How could this technical sentenced be improved for better clarity?
Cannot translate the ‘name1’ concept1 to the ‘name2’ concept2 because the higher precedence ‘name3’ concept3 also exists, which overrides it.
This is a technical message to a user of a computer program where I have eliminated the jargon as it is not relevant to this question. The idea is that there are two things (concept1 and concept3) that both would translate to a single thing (concept2) and we can only use one and are picking one (concept3) and warning about the other (concept1) not being used.

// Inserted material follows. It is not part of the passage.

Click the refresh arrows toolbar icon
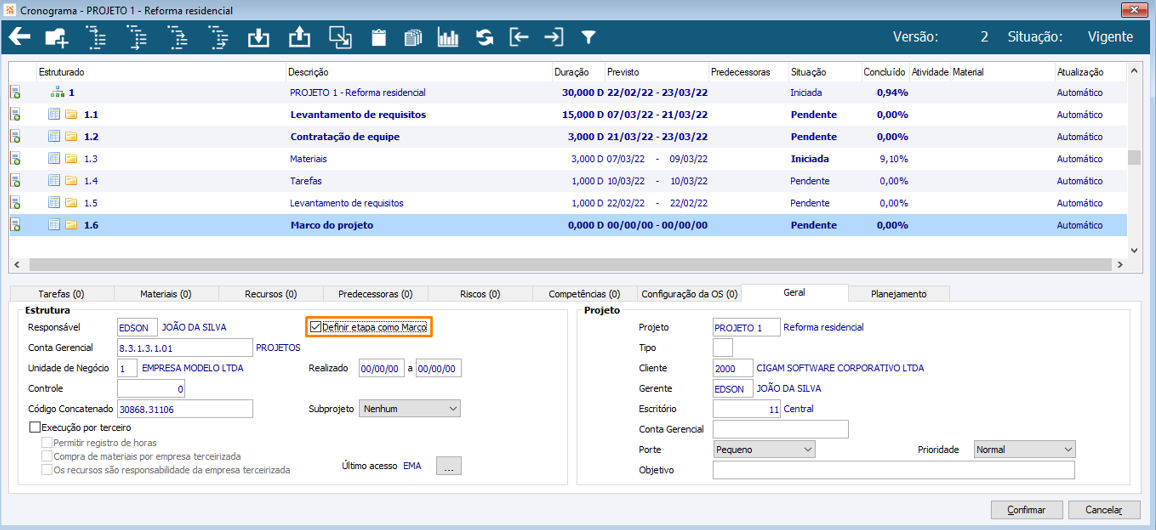Screen dimensions: 1156x530 485,38
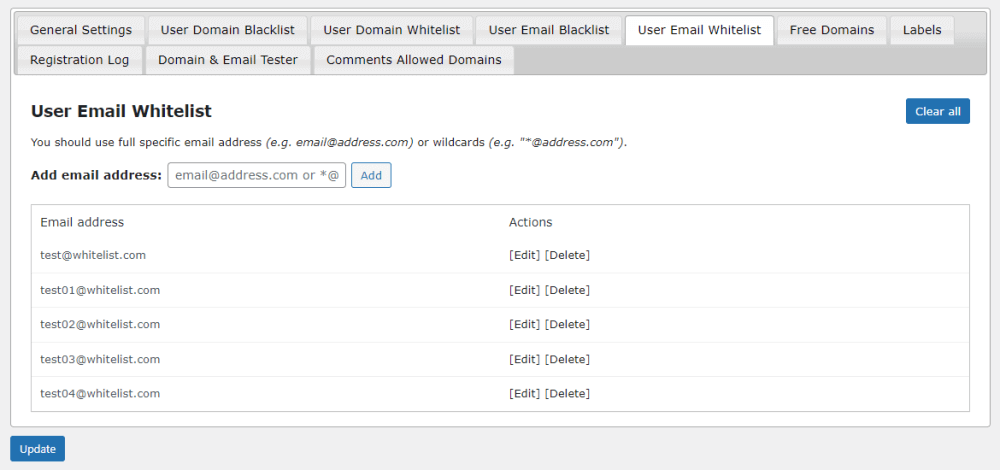The height and width of the screenshot is (470, 1000).
Task: Open the General Settings tab
Action: click(x=80, y=30)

For style consistency with other messages, I wish to retain the structure of the pattern:
Cannot <do something> because <of something else>.
The 'name1' etc. are names to uniquely identify a particular object and the 'concept' is the category of objects which 'name' chooses one. So the original could be recast (nonsensically) as:
Cannot translate the ‘Fred’ apple to the ‘John’ orange because the higher precedence ‘Julia’ tangerine also exists, which overrides it.
In this case, we have a machine that takes fruit and converts it into oranges, if you supply both an apple and a tangerine, only one is used, the tangerine, to create the orange, and the apple is ignored because tangerines are given higher priority over apples.
So my question revolves around the use and placement of the phrases: 'higher precedence', 'also exists', and 'which overrides it'. Could these be rearranged for better clarity or substituted with other phrases that might be clearer?